# [Task statement]
Return all lines from the entries below in which the word "chart" is present.

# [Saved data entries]
....

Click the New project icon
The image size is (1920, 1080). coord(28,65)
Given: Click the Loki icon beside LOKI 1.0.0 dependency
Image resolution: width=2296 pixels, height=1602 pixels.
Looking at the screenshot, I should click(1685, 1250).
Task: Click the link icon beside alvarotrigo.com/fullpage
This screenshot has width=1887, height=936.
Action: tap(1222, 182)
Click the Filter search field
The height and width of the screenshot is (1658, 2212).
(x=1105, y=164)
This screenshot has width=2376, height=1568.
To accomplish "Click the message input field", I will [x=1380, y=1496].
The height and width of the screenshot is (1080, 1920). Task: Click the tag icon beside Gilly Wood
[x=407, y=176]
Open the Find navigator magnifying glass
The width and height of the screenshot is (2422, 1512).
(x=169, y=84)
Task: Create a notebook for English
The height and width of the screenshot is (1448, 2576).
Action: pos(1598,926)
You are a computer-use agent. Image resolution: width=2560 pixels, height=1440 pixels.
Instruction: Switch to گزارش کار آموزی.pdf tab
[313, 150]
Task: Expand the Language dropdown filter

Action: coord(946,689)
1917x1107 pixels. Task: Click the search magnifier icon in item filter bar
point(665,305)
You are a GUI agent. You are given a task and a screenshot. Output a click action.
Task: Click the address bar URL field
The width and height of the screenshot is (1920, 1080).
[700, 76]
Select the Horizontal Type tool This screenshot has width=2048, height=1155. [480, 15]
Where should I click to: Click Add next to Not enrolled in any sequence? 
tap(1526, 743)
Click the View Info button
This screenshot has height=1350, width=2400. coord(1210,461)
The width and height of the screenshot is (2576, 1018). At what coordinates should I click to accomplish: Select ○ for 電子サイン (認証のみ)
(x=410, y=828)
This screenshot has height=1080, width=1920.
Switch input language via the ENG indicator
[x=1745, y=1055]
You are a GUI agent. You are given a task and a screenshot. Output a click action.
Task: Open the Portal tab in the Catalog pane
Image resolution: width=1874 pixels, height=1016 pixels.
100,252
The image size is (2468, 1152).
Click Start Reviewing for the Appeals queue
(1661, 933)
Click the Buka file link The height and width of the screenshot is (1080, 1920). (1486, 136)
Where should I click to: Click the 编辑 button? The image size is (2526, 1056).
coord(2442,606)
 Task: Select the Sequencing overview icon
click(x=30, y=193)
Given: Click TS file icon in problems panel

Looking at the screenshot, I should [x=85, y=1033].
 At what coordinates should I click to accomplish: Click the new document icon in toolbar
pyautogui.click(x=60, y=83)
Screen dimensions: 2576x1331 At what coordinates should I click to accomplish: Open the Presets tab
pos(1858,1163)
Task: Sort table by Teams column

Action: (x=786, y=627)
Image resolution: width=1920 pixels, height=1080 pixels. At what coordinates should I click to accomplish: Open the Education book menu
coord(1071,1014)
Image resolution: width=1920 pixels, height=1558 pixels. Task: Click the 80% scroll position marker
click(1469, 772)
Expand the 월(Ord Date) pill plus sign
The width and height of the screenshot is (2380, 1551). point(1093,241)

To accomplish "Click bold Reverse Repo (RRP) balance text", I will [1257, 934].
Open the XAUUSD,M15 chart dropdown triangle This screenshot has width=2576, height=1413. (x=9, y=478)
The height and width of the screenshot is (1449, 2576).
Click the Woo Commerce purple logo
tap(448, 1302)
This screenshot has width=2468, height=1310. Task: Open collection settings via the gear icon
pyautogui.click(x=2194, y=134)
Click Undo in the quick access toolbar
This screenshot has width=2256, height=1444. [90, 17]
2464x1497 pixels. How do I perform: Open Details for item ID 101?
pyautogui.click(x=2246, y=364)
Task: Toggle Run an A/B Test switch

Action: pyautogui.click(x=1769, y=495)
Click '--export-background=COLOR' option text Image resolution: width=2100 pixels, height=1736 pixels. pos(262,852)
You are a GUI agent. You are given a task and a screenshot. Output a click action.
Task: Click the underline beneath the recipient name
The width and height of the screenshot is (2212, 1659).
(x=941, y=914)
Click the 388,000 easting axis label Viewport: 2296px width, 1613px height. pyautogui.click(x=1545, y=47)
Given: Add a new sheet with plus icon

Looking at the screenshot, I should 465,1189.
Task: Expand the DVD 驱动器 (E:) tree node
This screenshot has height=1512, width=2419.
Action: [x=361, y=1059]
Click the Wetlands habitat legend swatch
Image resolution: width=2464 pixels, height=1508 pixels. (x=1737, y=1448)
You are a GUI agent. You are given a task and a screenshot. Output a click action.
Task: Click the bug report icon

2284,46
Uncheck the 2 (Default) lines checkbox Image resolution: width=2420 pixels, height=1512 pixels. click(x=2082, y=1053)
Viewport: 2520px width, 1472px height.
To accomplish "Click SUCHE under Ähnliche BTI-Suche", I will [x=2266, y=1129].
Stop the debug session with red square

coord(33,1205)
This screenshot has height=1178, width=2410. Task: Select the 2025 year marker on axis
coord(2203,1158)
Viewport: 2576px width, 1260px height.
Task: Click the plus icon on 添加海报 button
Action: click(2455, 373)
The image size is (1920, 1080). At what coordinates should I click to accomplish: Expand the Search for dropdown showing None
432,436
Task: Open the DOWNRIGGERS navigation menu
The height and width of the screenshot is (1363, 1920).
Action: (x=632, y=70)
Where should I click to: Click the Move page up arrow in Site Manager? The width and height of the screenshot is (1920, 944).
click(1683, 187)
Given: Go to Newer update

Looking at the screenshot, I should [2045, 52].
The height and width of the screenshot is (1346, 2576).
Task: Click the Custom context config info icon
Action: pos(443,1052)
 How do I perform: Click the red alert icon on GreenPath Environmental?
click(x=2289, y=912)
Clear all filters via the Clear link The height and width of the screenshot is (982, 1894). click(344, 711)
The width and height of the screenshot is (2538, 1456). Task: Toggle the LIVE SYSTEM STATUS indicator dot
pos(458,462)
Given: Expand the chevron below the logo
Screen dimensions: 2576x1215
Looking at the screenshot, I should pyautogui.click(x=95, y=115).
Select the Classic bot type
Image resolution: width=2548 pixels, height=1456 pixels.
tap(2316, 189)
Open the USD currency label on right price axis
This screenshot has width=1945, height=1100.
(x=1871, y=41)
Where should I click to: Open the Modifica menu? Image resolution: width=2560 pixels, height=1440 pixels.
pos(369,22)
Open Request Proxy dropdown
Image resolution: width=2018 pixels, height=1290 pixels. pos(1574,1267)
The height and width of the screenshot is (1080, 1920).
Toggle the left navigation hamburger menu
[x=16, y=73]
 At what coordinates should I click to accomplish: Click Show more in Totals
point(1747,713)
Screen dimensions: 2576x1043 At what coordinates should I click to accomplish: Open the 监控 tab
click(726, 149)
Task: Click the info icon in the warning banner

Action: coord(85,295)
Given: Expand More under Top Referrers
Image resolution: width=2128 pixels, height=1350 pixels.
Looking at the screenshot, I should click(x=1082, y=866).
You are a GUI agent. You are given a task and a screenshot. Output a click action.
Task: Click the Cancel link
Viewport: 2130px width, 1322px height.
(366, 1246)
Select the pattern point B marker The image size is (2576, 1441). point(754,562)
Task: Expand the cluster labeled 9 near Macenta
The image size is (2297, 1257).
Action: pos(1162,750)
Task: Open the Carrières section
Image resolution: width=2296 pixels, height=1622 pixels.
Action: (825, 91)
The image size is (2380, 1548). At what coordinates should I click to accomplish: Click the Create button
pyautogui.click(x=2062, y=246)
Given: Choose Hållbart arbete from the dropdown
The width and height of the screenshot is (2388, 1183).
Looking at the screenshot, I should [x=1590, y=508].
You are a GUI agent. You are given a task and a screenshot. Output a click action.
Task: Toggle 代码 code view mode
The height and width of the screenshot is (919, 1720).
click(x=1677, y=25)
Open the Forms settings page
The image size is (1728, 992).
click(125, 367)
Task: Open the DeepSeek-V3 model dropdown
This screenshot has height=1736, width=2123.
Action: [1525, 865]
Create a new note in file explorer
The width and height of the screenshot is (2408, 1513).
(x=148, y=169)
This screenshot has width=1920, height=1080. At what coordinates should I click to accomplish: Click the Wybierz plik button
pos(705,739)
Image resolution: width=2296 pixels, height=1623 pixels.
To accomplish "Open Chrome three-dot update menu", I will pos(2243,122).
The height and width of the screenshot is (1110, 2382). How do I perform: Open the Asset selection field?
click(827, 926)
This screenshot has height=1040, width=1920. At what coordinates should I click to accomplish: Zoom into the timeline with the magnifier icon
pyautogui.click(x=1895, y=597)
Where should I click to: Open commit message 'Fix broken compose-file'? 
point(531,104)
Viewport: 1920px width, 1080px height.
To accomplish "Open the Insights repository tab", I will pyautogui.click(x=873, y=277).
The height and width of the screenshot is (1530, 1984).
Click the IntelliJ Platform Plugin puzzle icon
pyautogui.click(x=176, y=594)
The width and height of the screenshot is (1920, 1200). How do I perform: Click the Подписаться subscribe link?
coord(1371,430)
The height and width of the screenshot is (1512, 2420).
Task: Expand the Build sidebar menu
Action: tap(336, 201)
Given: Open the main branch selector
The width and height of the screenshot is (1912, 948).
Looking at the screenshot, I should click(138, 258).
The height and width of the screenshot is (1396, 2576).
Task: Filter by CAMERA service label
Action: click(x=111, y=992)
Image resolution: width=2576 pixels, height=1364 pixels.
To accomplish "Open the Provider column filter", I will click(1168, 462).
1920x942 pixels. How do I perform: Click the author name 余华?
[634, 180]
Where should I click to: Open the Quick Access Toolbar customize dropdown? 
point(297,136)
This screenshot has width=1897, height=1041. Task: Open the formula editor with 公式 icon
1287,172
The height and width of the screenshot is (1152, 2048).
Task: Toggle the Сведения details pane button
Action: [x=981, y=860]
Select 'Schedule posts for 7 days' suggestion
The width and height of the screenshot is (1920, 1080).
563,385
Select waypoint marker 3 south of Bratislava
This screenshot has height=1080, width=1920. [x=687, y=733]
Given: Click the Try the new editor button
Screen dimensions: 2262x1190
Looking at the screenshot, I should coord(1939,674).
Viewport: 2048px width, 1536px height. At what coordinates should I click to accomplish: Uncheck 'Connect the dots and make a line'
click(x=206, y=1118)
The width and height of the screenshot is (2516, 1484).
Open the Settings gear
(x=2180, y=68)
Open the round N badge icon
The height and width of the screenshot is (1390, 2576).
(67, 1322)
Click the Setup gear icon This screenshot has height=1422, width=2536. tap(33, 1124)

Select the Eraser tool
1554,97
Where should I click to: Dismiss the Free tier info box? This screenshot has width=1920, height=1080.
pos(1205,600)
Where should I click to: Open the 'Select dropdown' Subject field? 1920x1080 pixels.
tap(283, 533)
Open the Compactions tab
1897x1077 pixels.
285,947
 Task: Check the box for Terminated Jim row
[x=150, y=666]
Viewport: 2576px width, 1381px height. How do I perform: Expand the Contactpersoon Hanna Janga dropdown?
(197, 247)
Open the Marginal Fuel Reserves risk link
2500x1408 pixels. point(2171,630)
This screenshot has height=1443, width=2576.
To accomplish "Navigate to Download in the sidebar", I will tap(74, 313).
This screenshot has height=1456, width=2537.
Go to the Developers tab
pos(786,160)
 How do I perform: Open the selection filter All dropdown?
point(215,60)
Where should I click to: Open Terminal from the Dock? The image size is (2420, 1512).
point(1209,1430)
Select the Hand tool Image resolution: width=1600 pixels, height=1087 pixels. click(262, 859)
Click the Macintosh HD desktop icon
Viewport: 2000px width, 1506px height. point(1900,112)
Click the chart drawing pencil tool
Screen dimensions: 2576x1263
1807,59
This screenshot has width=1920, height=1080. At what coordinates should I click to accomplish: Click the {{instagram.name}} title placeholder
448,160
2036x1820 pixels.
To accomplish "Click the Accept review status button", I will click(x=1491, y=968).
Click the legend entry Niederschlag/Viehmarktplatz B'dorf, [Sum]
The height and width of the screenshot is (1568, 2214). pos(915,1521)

....

# [Solution for this exercise]
Open the XAUUSD,M15 chart dropdown triangle This screenshot has width=2576, height=1413. (x=9, y=478)
Click the chart drawing pencil tool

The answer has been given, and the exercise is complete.